Once clients feel supported and open to change, it is important to incorporate the family, other loved ones, and other helping professionals into treatment. Exposure therapy can be used to help clients practice discarding items in a gradual, methodical manner. When clients are ready, counselors can enlist the help of a cleanup crew to remove large quantities of material from the home. Some counselors might not have enough time to slowly integrate exposure therapy due to impending evictions or community orders. In this case, counselors should do their best to support the client and process mass cleanup events as a traumatic experience before working toward continued insight. In situations that require immediate action, counselors should be prepared for the client to experience extreme emotional distress, and may wish to include assessment for suicidal ideation. Even when clients are not faced with immediate cleanup or serious consequences, incorporating a safety plan into treatment during the preparation process can be beneficial.

Multi-disciplinary treatment teams, similar to those that have been formed to deal with issues like domestic violence, have been suggested as a community-based intervention to address HD. Clients with HD are often involved with various community agencies and providers, which may include medical and mental health professionals, waste management and cleanup services, Child Protective Services, animal welfare agencies, and fire departments. These treatment teams may provide a more comprehensive approach to addressing all areas that are affected by a client’s hoarding behavior. Because the treatment of HD often entails the use of many community resources, counselors should be prepared to provide clients with referrals to various services. For example, counselors may refer clients to primary care physicians to address chronic health conditions or to vocational services to deal with unemployment.
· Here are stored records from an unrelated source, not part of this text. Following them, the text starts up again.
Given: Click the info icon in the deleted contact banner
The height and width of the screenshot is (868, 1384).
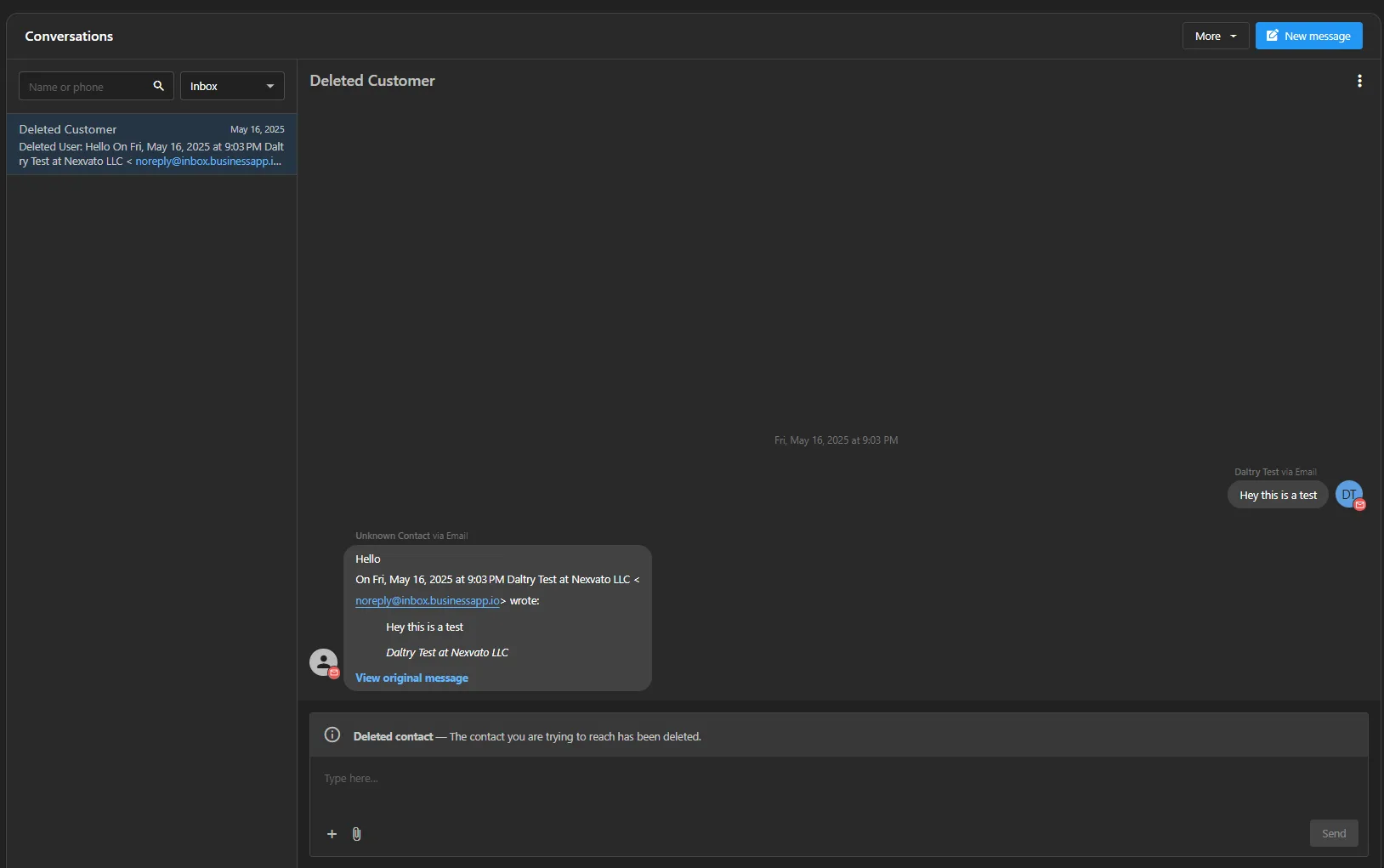Looking at the screenshot, I should 332,735.
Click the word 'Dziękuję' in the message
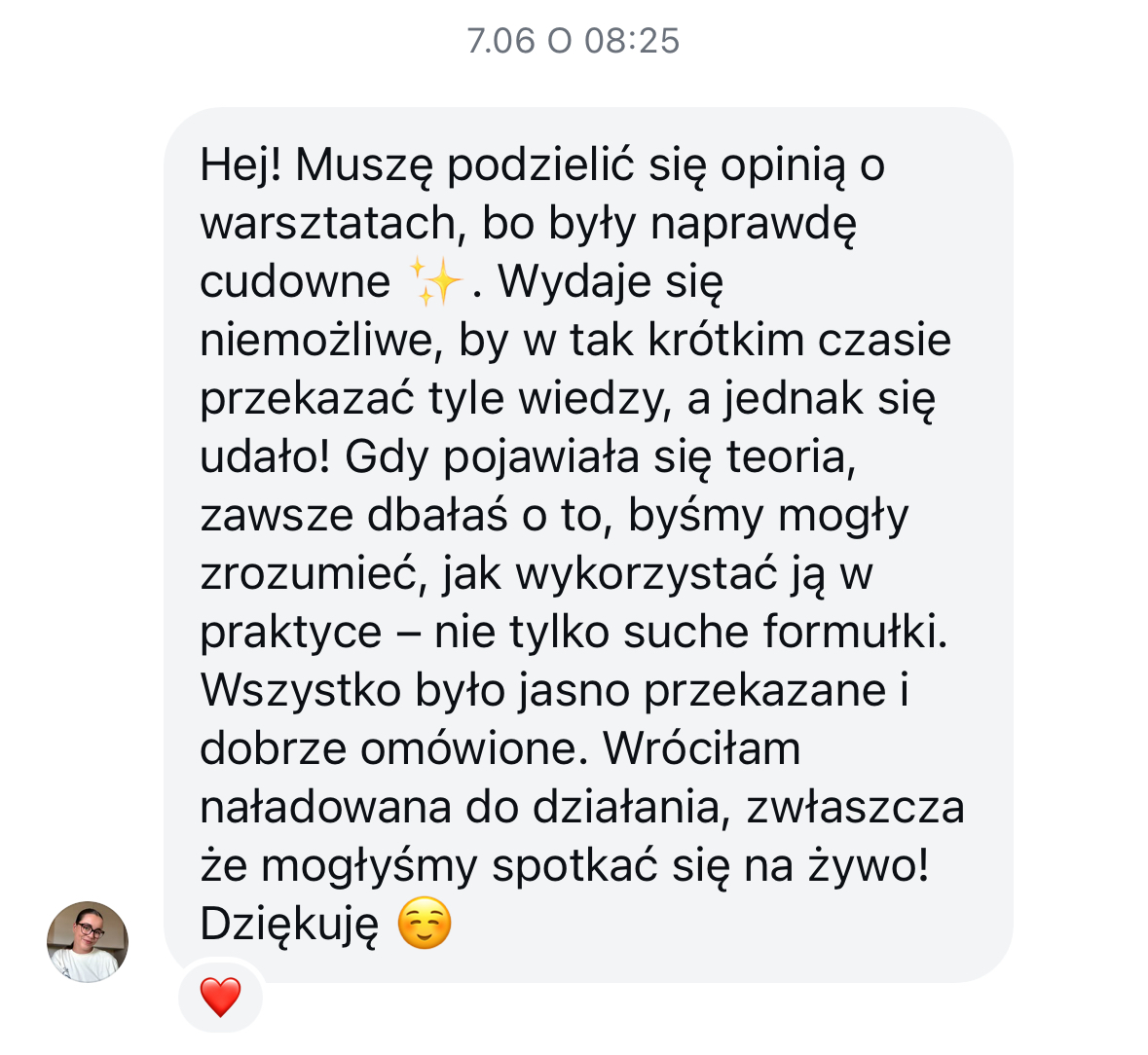The height and width of the screenshot is (1055, 1148). pyautogui.click(x=290, y=925)
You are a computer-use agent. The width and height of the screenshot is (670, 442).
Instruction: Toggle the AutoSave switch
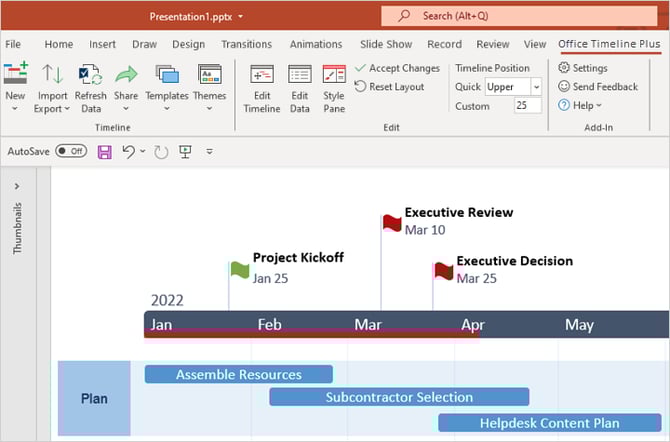tap(71, 151)
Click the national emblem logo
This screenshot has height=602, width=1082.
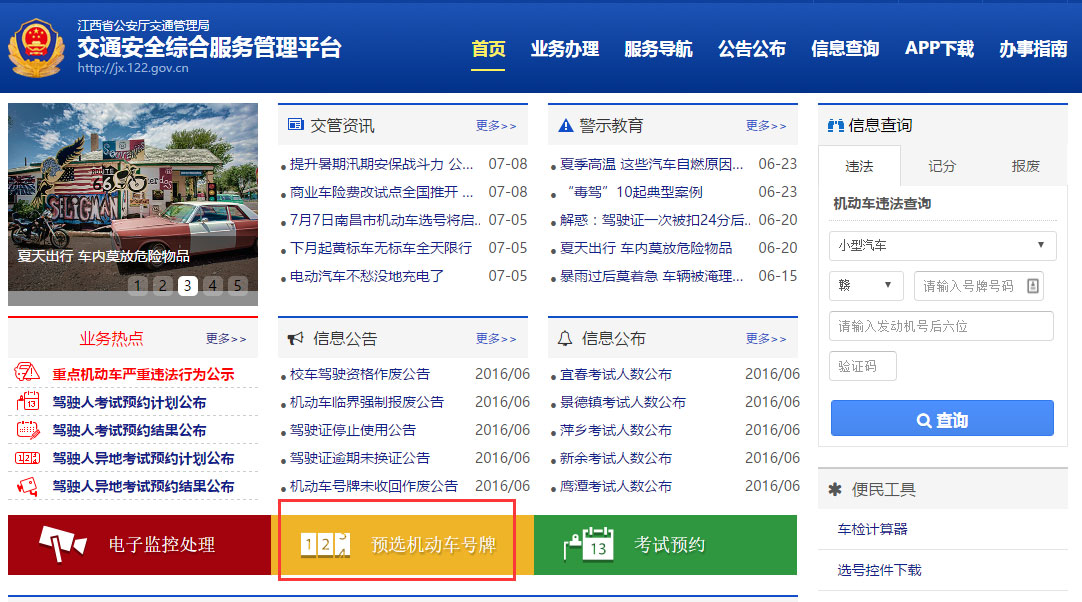[37, 46]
It might be helpful to provide individuals with pharmacotherapuetic interventions before they are able to cope with mass cleanings or any smaller portion of the counseling process. As previously mentioned, HD is often comorbidly found with depression, anxiety disorders, and ADHD. Clients with HD often have trouble with medication compliance due to depressive symptoms, inattention, or losing medication in their homes. Because those with HD often have chronic medical conditions and poor overall physical, assessing for compliance with medications for physical issues is important as well. Clients can be encouraged to take their medicine on a regular basis with the help of family and friends. Because it is a relatively new diagnosis, medication options for HD are still being explored, and selective-serotonin reuptake inhibitors (SSRIs) have been found helpful. However, SSRIs have actually been associated with increased risk of suicidality due to an improvement in physical symptoms, but persistent emotional difficulties. As such, pharmacotherapy should always be accompanied by counseling, and counselors should always take care to assess for safety in clients with HD.

Counseling individuals with HD can be challenging. However, those with HD can and do change. The new, independent diagnosis of HD validates the disorder as a real concern for clients and a potential area of expertise for counselors. As research regarding the etiology and treatment of HD develops, counselors will develop a better understanding of how to best support those who have this disorder.